* [EXERCISE REQUIREMENTS] Go through the entries below and print, exactly, the lines starting at the one with "Task: Click the number 18 badge" and ending at the one with "Given: Reply to charusemwal's comment", keeping both ends and no others.

* [INFORMATION PROVIDED]
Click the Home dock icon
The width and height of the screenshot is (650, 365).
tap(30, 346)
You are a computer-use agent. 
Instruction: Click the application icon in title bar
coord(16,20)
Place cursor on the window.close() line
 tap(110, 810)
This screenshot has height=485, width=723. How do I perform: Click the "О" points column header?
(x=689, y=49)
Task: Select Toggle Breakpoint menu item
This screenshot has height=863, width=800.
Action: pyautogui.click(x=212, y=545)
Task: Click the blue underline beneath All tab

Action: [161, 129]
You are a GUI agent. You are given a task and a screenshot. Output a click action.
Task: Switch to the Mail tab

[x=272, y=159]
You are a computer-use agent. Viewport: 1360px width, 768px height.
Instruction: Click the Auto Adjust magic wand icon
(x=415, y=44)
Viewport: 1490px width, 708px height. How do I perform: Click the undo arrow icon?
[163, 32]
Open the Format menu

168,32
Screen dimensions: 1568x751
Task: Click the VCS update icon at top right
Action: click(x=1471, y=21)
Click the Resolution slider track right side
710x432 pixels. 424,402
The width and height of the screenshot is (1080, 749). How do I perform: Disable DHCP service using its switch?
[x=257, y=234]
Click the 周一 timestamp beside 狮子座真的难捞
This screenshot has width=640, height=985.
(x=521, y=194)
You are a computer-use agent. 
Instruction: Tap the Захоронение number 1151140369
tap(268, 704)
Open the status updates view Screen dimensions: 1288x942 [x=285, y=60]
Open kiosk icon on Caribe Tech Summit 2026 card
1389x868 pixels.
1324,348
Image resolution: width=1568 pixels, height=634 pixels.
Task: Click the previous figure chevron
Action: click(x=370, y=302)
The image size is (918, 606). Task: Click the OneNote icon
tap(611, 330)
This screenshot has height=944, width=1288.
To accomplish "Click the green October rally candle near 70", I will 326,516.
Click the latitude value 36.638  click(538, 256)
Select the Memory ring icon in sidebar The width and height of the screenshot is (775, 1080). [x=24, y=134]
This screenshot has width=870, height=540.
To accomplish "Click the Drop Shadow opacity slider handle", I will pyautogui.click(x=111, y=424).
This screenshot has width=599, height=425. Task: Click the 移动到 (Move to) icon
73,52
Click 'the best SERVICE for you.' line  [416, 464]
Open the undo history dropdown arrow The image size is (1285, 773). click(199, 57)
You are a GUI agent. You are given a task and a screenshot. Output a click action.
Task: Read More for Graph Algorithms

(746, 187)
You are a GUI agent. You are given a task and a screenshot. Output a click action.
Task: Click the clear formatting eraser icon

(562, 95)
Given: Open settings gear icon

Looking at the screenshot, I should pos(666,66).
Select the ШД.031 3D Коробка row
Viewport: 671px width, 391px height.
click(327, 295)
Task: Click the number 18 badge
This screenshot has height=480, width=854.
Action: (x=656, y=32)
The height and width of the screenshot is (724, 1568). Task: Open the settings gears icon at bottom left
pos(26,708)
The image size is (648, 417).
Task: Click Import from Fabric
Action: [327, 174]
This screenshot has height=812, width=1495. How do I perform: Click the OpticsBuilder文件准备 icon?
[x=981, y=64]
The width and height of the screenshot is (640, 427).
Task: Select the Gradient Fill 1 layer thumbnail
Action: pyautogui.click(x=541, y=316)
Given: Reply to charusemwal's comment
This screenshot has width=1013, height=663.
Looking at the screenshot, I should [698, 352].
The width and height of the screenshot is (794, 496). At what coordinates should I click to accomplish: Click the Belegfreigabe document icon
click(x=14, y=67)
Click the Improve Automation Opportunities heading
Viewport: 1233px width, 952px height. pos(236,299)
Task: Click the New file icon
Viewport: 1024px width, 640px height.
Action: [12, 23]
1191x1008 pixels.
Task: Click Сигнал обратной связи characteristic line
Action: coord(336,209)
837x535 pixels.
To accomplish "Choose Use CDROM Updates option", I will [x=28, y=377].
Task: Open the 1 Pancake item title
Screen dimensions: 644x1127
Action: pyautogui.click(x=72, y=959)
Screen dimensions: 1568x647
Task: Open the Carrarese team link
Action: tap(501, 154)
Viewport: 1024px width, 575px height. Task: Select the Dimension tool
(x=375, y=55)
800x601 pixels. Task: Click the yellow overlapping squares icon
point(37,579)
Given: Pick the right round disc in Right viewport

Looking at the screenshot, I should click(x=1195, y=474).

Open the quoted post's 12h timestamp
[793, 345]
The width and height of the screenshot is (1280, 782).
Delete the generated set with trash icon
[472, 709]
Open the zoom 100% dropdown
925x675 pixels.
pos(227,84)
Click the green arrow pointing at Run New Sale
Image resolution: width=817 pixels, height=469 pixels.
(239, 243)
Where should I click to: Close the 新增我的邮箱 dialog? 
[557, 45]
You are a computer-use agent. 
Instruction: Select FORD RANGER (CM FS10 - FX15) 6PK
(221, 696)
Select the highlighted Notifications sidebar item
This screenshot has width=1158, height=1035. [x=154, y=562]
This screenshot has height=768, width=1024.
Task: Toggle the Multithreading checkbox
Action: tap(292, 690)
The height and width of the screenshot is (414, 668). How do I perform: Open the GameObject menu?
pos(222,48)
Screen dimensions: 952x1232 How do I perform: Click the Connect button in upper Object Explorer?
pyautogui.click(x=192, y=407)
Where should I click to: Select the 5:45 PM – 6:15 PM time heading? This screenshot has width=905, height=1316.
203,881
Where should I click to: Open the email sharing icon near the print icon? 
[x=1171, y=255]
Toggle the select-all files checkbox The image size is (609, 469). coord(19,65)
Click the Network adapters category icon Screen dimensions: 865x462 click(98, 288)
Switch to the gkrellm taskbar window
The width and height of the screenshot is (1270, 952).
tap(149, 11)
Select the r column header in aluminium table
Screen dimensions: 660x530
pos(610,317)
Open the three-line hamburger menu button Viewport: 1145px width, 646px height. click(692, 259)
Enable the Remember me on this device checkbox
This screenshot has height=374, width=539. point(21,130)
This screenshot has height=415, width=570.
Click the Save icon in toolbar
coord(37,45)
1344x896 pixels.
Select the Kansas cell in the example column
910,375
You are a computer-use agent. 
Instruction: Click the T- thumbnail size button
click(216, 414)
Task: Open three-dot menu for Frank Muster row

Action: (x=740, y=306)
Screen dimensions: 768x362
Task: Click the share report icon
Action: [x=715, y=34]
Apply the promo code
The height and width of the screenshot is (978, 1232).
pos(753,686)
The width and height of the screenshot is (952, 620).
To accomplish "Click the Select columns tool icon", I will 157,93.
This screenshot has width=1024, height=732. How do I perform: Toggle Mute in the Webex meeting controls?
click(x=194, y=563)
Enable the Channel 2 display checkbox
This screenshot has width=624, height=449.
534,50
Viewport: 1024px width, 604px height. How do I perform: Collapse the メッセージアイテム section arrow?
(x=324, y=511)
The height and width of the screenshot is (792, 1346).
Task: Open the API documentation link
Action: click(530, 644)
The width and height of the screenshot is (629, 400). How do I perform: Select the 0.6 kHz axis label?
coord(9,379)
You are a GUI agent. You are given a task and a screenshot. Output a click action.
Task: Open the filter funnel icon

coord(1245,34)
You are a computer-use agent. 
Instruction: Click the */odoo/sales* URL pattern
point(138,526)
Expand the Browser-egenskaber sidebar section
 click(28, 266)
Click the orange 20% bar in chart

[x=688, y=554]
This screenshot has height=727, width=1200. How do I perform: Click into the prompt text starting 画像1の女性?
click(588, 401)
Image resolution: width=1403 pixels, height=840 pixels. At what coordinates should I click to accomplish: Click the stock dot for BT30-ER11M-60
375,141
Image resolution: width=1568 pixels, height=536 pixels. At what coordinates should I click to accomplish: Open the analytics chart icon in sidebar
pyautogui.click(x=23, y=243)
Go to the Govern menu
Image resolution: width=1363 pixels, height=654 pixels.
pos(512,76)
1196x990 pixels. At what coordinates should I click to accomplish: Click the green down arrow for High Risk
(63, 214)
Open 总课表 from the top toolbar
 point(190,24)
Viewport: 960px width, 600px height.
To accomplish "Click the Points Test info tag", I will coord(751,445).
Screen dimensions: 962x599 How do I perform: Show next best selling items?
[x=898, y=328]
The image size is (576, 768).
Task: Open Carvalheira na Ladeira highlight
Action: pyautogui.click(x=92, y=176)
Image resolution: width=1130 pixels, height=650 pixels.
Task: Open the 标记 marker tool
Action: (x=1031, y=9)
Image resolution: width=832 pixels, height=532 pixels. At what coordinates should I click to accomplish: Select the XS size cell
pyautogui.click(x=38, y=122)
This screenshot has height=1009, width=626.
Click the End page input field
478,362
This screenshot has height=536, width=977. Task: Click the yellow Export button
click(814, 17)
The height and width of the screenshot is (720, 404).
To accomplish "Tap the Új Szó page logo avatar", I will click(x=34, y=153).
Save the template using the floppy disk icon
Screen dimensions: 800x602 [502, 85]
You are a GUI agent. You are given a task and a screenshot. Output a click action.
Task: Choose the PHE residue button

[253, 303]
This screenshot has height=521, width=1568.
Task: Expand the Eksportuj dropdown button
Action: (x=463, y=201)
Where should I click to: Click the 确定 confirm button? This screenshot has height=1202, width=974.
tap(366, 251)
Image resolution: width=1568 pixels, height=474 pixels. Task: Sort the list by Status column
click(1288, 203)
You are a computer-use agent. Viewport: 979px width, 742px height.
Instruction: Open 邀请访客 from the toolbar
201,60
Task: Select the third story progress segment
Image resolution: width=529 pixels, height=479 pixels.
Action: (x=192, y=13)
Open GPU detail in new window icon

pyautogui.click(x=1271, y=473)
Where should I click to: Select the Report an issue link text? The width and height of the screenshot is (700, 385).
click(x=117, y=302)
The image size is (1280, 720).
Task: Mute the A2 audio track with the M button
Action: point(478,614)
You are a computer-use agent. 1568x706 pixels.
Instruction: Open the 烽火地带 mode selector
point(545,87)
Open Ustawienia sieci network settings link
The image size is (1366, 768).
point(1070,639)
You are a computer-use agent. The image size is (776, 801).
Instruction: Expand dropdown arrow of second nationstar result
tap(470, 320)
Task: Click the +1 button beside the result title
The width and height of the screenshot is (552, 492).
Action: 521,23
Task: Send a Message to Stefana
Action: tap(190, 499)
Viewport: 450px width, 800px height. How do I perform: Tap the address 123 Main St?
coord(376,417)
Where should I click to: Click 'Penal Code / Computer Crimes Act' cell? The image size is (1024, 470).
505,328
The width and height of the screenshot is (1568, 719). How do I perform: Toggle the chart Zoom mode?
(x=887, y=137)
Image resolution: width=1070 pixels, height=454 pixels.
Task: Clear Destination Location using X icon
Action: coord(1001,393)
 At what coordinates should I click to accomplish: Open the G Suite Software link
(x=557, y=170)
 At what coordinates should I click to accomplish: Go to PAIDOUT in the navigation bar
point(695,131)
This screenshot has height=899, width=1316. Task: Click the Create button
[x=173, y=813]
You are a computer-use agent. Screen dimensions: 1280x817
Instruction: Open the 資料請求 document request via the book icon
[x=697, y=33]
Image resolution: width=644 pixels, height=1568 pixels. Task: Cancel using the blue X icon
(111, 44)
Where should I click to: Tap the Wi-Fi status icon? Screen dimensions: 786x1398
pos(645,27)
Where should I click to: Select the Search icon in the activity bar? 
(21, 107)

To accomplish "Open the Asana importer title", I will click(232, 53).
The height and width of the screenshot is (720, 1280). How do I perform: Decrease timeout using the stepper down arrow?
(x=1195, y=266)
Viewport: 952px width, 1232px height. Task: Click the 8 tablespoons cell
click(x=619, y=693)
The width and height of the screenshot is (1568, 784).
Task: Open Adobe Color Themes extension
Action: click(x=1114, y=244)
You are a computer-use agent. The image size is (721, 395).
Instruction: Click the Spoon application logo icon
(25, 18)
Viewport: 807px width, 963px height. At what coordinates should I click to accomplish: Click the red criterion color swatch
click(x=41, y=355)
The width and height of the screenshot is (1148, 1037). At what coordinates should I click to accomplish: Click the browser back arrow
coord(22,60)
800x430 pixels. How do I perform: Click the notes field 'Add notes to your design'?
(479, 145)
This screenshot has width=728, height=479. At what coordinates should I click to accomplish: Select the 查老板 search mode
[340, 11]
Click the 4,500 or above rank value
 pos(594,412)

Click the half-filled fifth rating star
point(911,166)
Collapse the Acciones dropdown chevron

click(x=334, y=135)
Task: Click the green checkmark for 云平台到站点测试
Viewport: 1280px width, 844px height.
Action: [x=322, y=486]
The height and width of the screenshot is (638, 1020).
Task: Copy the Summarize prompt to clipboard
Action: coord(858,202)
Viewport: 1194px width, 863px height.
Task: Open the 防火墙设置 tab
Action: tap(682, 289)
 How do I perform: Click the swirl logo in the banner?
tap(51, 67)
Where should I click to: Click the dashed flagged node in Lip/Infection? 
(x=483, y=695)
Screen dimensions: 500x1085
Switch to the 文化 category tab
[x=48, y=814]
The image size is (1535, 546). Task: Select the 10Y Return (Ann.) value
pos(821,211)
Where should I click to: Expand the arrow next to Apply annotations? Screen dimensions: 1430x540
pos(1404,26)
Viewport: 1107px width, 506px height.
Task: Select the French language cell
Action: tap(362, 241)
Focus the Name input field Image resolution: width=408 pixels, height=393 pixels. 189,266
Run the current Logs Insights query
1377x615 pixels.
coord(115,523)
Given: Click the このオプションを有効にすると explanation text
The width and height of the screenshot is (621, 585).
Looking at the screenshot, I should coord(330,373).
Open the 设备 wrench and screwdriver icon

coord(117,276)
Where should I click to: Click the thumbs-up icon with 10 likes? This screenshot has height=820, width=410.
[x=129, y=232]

* [ANSWER TO THIS EXERCISE]
Task: Click the number 18 badge
This screenshot has height=480, width=854.
Action: (x=656, y=32)
The height and width of the screenshot is (724, 1568). Task: Open the settings gears icon at bottom left
pos(26,708)
The image size is (648, 417).
Task: Click Import from Fabric
Action: [327, 174]
This screenshot has height=812, width=1495. How do I perform: Click the OpticsBuilder文件准备 icon?
[x=981, y=64]
The width and height of the screenshot is (640, 427).
Task: Select the Gradient Fill 1 layer thumbnail
Action: pyautogui.click(x=541, y=316)
Given: Reply to charusemwal's comment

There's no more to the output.